Some of Bizarre Superstitions in World’s Cultures

Some of Bizarre Superstitions in World’s Cultures

While researching for our previous article on this subject, we realised just how many strange and captivating superstitions there are around the world. Far too many for just one article! So here we are again, with three of the craziest pieces of folk-lore, urban legend or ancient traditions that we could find from the around the globe.

The Curse of the Colonel (Japan)

What links Japanese Baseball team The Hanshin Tigers, Oklahoma Senator Randy Bass and Kentucky Fried Chicken founder Colonel Sanders? Why the curse of the Colonel, of course.

In 1985, perennial underdogs Hanshin Tigers cruised to victory in the Japan Series national championship game against the Seibu Lions – mainly thanks to their star American batsman Randy Bass. In a riotous celebration, fans began jumping off the Ebisu Bridge into Dotonbori river. The team sheet was called out, and one fan would plunge into the water on each call. However, upon reaching Bass’ name, the fans were stumped as no White fans were there to jump in for Randy. In his place, the fans looted a nearby KFC and threw a statue of Colonel Sanders into the river instead.

According to legend, the displeasure of Colonel Sanders was forthwith responsible for the Hanshin Tigers subsequent 30-year loss streak. They reached the Japan Series final three times over the next 33 years – but still have yet to win it for a second time.

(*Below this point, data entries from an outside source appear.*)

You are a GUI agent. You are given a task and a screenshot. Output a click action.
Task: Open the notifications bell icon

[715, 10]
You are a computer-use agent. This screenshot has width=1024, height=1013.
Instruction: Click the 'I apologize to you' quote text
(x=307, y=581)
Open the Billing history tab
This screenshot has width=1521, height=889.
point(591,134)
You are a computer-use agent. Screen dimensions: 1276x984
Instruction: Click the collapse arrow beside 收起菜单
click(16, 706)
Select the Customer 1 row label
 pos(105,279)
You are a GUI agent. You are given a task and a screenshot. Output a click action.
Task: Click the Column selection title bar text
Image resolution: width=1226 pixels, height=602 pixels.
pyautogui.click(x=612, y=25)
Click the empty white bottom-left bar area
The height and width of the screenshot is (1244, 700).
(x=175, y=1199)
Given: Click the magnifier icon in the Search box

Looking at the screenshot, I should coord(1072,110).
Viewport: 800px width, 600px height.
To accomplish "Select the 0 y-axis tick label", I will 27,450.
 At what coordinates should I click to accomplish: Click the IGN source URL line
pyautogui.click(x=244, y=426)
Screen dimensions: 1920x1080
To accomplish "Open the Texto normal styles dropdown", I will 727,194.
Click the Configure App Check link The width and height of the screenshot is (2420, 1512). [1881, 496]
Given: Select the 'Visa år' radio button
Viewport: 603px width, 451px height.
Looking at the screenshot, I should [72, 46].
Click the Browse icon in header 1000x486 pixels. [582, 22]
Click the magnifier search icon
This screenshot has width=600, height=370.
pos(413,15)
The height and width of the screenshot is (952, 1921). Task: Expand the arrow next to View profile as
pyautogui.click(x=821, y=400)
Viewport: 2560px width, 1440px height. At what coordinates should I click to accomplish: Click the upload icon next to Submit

The Presidential Werewolf Children of Argentina

The unluckiness of a seventh son of a seventh son is a well-documented superstition around the world, with roots in the UK, North America and Europe. However, only in Argentina has it been mixed up with werewolves and a long standing presidential tradition.

In 1907, a Russian immigrant couple asked the Argentine president of the time (José Figueroa Alcorta) to be the godfather of their seventh son. He accepted, and over the years more and more Argentine families also flocked to get their seventh sons adopted. Large families are fairly common in the highly religious country – former president Juan Perón had nearly 2000 godchildren when he died during his third term as President in 1974.

Somewhere along the line this tradition became mixed up with a longer Argentine legend regarding the lobizón, which is a sort of pig-werewolf hybrid. Traditionally it has been associated with seventh sons of seventh sons, but there is no evidence that modern Argentines are offering up their children to the President to stop them becoming werewolves. Sorry, internet!

Ravens in the Tower of London

Anyone who’s ever visited the 1000-year old Tower of London will have seen the ravens. What you might not know, is should they die or be taken away, then supposedly the British Monarchy will fall.

The earliest known legend regarding this is that of ancient King of Britian, Brân the Blessed. Brân defeated the Irish in battle but lost his life. With his dying wish he asked to be decapitated and his head buried looking out towards France, on the spot of what is now the Tower. The Welsh word for Raven is Bran, and thus started a long-lasting legend. Ravens have been recorded as being present at the tower, despite not having a local habitat, since at least the 1500s.